FRAGMENTO DEL TEXTO:
-*-
El impacto de la pandemia, de la inflación, de la desaceleración del crecimiento y de la transición tecnológica hoy son más intensos que cuando los “chaquetas amarillas” subvirtieron el orden hace cuatro años respondiendo al incremento del impuesto a los combustibles. Y los problemas de integración social (la migración, la desigualdad, la divergencia religiosa en un país católico) persisten.
La apelación a denominar esa problemática como una “sociedad fracturada” está bastante extendido entre quienes siguen de cerca la realidad francesa. Es más, su resumen económico (la “disminución del poder adquisitivo”) ha marcado la prioridad en la agenda de Le Pen. Como quiera que desee denominarse a esos problemas de descohesión interna el hecho es que éstos ya han producido cambios institucionales en otros países europeos (Hungría, Eslovenia aunque con fuerte carga de identidad nacional) y se manifiestan con intensidad en el resto de Europa.
Al tanto de esta situación el Presidente Macron, que en no poca medida deberá retribuir el apoyo brindado por socialistas, “centristas de derecha” y verdes, ha prometido una “nueva era” en Francia en la que “nadie se quedará en el camino” (EE). Si esa predisposición fuera sólida, quizás el Presidente reelecto revisará iniciativas como la de elevar la edad de acceso a la jubilación de 62 a 65 años (una propuesta central de su gobierno).
En esta materia, Macron ofrece la garantía de su capacidad de liderazgo, de la eficacia de su gobierno en épocas de crisis y sus propias capacidades forjadas en las normas de la buena gestión pública y en la sensatez liberal adversa al populismo que crece en las sociedades democráticas.
-*-
DATOS LISTADOS:
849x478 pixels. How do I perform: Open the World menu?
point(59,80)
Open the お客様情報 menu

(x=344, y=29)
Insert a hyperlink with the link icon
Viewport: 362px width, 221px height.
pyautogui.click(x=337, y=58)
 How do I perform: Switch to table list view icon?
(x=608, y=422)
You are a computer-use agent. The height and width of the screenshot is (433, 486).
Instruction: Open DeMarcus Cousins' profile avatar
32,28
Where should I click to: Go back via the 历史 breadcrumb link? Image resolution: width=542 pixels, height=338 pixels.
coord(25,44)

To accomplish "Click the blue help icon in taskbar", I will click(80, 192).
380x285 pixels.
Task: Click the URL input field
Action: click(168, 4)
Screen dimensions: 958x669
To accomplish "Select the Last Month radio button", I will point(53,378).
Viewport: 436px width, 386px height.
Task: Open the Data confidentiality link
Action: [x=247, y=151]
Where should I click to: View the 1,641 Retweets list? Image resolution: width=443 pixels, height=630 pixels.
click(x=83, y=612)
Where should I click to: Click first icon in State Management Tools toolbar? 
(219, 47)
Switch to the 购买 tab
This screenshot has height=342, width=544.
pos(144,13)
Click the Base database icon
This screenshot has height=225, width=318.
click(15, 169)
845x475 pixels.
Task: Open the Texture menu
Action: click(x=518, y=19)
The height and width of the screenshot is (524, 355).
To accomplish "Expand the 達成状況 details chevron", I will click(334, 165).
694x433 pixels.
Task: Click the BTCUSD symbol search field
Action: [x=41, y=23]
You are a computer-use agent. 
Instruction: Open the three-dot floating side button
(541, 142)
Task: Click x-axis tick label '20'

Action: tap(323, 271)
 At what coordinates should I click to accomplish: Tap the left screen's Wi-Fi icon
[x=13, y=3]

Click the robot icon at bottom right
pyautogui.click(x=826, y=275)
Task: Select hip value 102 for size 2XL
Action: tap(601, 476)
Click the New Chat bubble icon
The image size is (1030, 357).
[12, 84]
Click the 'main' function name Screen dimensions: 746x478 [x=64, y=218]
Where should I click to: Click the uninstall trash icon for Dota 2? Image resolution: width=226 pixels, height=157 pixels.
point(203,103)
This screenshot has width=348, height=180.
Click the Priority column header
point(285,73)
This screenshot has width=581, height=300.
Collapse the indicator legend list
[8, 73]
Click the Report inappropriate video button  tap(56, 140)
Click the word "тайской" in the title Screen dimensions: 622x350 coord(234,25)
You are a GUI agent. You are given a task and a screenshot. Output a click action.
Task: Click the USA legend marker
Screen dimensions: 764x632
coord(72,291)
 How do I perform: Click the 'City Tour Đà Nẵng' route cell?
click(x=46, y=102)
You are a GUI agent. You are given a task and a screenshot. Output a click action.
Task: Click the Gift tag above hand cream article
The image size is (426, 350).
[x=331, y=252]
-*-
INSTRUCCIÓN DE TRABAJO 1: En el fragmento sobre Francia, ¿qué iniciativa central de su gobierno podría revisar el presidente reelecto?
INSTRUCCIÓN DE TRABAJO 2: Por favor, prosigue el fragmento sobre Francia a partir de su última oración.
Los datos no tienen relación con este ejercicio.

RESPUESTA ESCRITA 1: Elevar la edad de acceso a la jubilación de 62 a 65 años.

RESPUESTA ESCRITA 2:
De otro lado, la vocación europeista del reelecto presidente francés le asegura legitimidad de liderazgo (junto con Alemania) en una Unión Europea a la que ha propuesto mayor profundidad de integración (en mercado como el digital y el del carbono, p.e.) y mejor institucionalidad (fortalecimiento de la autoridad fiscal) (TE) en un nuevo marco estratégico.
Al respecto, Macron había planteado el concepto de “autonomía estratégica” antes de la guerra desatada por Rusia. El propósito era fortalecer una mayor independencia y fortaleza de las capacidades decisorias y militares de la Unión Europea. En el marco de la guerra se ha popuesto, más bien, el fortalecimiento de la “soberanía” europea.
Estos conceptos deben aún desarrollarse para evitar que, de un lado, ciertos países como los de Europa del Este no los perciban como un alejamiento de la OTAN (y, por tanto de los Estados Unidos) y, del otro, aclarar que la “soberanía” (que es una característica de los Estados y no de las organizaciones internacionales o de integración) se refiere a capacidades regulatorias de la Unión antes que a una propuesta de un Estado europeo.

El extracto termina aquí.